Home Improvement retailer Lowe’s continues with a recruiting a new senior leadership team naming Donald Frieson as new head of supply chain management.
Bowing to activist investor pressures, Lowe’s named former JC Penny CEO and prior Home Depot senior executive Marvin Ellison as the new CEO of this U.S. based home improvement retailer effective in July. The move was reportedly precipitated by increasing pressures to increase this home improvement retailer’s stock value.
Ellison has since wasted little time in making subsequent key senior executive leadership changes
In July, former Home Depot executive Joseph M. McFarland was named Vice President of Stores, reporting directly to the CEO. McFarland came to Lowe’s with more than 25 years of retail operations experience and more than two decades of home improvement retail experience at Home Depot, including the implementation on omni-channel initiatives.

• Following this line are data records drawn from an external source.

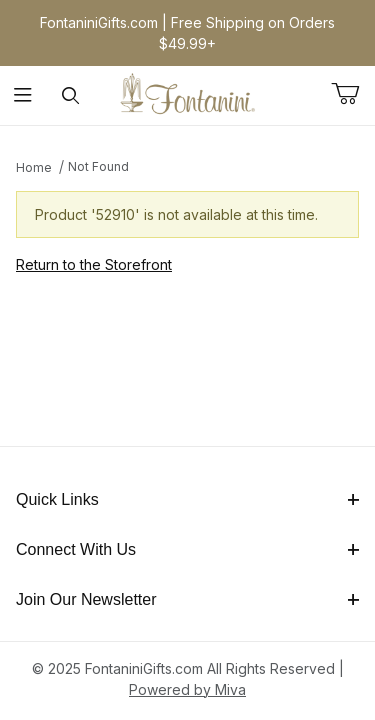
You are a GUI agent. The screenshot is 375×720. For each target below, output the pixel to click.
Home (34, 167)
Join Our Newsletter (187, 599)
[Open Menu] (23, 95)
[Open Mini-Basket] (353, 94)
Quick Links (187, 499)
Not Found (98, 166)
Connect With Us (187, 549)
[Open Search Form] (70, 95)
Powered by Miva (187, 689)
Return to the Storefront (94, 264)
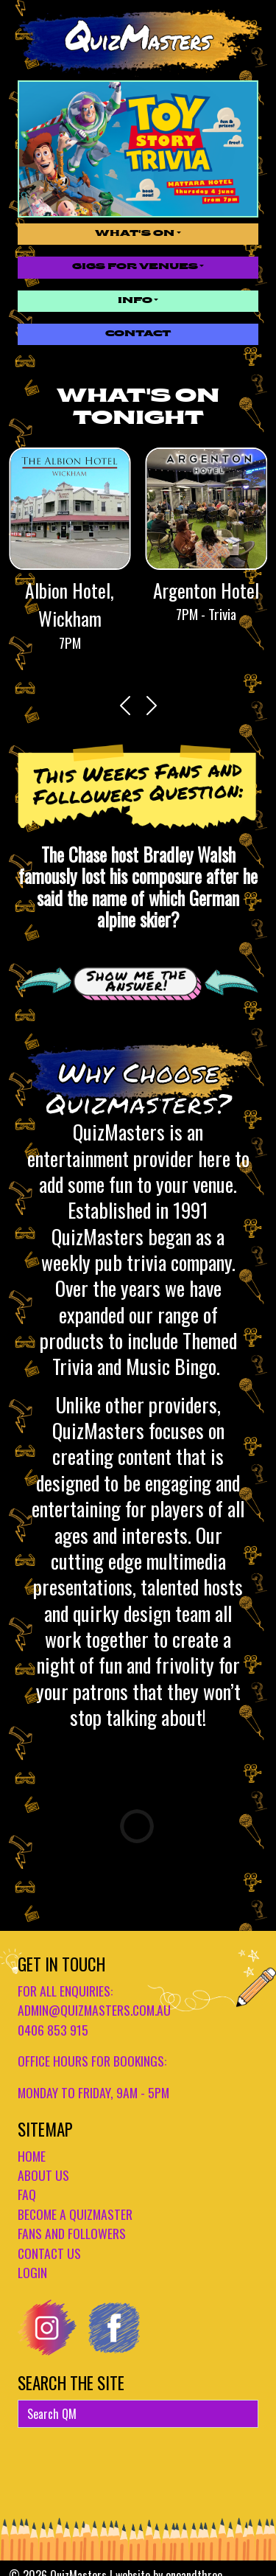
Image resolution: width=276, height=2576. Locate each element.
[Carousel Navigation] (138, 705)
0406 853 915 (53, 2029)
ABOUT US (43, 2175)
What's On (134, 233)
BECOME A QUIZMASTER (75, 2214)
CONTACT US (49, 2253)
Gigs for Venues (135, 266)
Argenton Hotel (206, 590)
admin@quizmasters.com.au (94, 2009)
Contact (138, 334)
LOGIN (32, 2272)
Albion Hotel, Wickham (69, 604)
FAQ (27, 2194)
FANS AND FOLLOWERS (72, 2233)
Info (135, 300)
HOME (32, 2155)
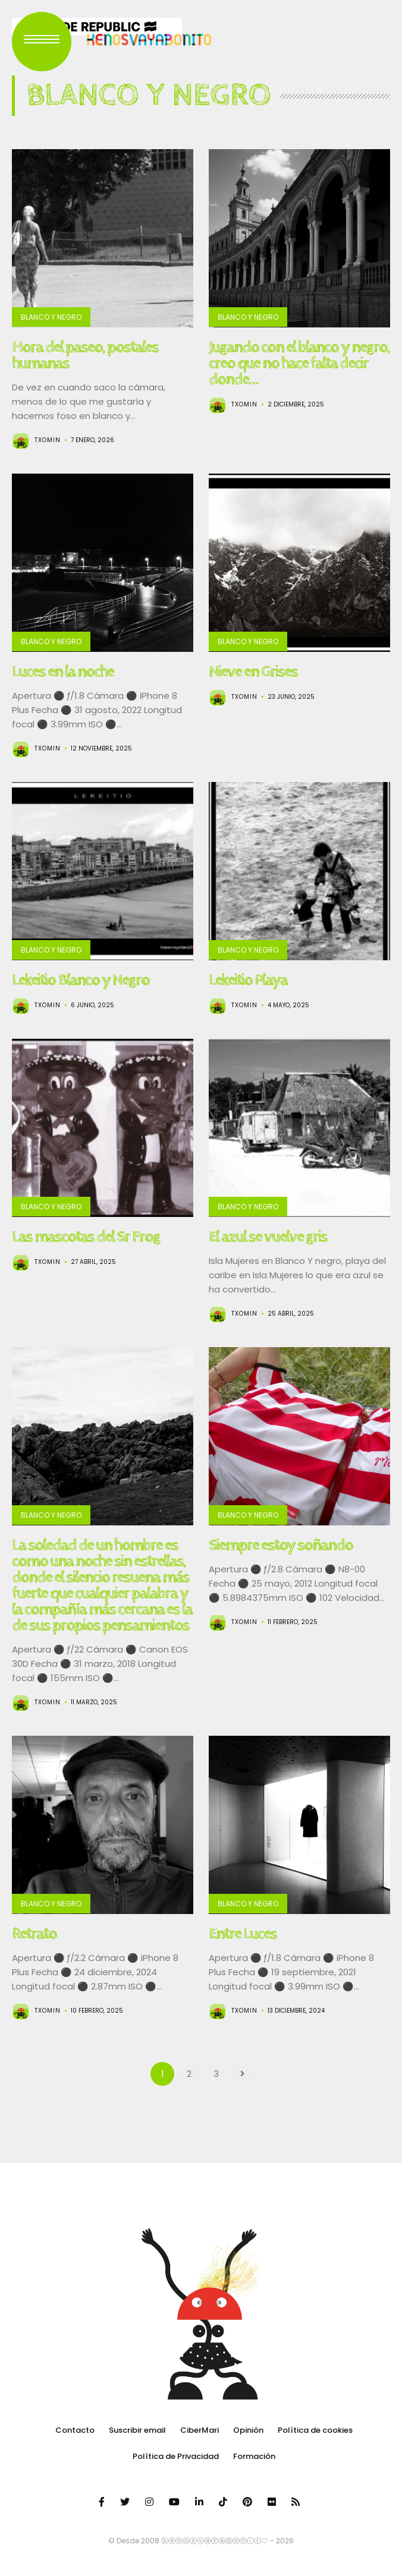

He most recently served as EVP and chief customer officer at JCPenney, overseeing that retailers retail stores, operations, and merchandise strategies, which had to be a very difficult challenge.
According to the Lowe’s announcement, Frieson was appointed as Executive Vice President of Supply Chain, responsible for the company’s distribution centers, logistics, global sourcing, transportation, and delivery services. Frieson will also directly report to CEO Ellison. Mr. Frieson is noted as a seasoned executive with more than 30 years of operations and supply chain experience, including 19 years at Walmart. He most recently served as chief operating officer at Sam’s Club, a division of Walmart, where he was responsible for all club operations, including supply chain for more than 650 locations in the U.S. and Puerto Rico. Among other prior roles at Walmart were leadership of more than 30 distribution centers that supplied merchandise to nearly 1,600 Walmart stores, supercenters, and neighborhood markets in the eastern U.S. Prior to joining Walmart, Frieson had a 12 years stint working for Schneider National Carriers, where he developed operations and logistics expertise in the trucking industry.
Supply Chain Matters has provided many prior commentaries related to the termed home improvement retailer wars involving Home Depot and Lowe’s. Interesting enough, in 2010, Home Depot was a laggard to the supply chain capabilities of Lowe’s.
During the bulk of 2010, the Depot embarked on a $250 million investment in improved supply chain capabilities on both supply chain operations and planning. There was a rather large effort to shift inventory replenishment strategies toward more centralized planning, which included the majority of inbound inventory activity moving through 19 regionalized flow-through deployment centers. Additional investments were made in mobile customer service devices for sales associates, inventory optimization, supply chain network design and inventory forecasting technology which were all part of a three-year effort focused on supply chain transformation. The essence of these ongoing initiatives from Home Depot were an avoidance of a previous ‘big IT’ approach in favor of concerted investments in specific supply chain related process enablement capabilities. Approaching the latter half of 2012, the gap between these two retailers had totally reversed with Home Depot discernibly in the lead spot in terms of supply chain enablement of business results. The Depot’s fiscal Q2 earnings increased 12 percent while revenues rose 2.1 percent. Interestingly enough, transactions with a value exceeding $900 grew 3.4 percent as demand for appliances, kitchen and bath remodeling, flooring and other big-ticket items increased as a result of robust direct ship fulfillment programs jointly implemented with manufacturers.
Lowe’s, on the other hand, switched gears and became laggard. In the same 2012 time period Lowe’s reported a 10 percent decline in quarterly earnings on top of percentage point declines in revenues. Over the past year, Non-performing stores were closed while attempts were made to pare down a perceived bloated overhead structure. Since that time, a series of disappointing financial performance reports have raised Wall Street’s and activist investor concerns regarding the increasing gap with its prime competitor.
From our viewpoint, that was not a reflection so much on Lowe’s supply chain support teams, but rather too many years of an overall strategy that weighted product merchandising above over supply chain business process and technology investment. Another was the realization that today’s demands for supporting omni-channel customer fulfillment not only include modernized logistics, but comprehensive supply chain planning and supply network direct-ship capabilities.
One of the interesting facets of CEO Ellison’s management background is his prior Home Depot operations management experience serving as both EVP of U.S. Stores, along with a number of prior positions leading logistics and distribution center operations. That experience should bring sensitivity to the need for integrating business operations and decision-making processes among store and online merchandising, supply network and logistics management. A combination of both prior Home Depot and Walmart operations management experience among the three key executives named thus far could be interesting.
However, a lot of work remains, and the open question remains the ongoing patience existing stockholders will be able to endure. It took Home Depot over four years and hundreds of millions to advance its supply chain capabilities.
The good news is that the number two key executive hire was new leadership in supply chain management.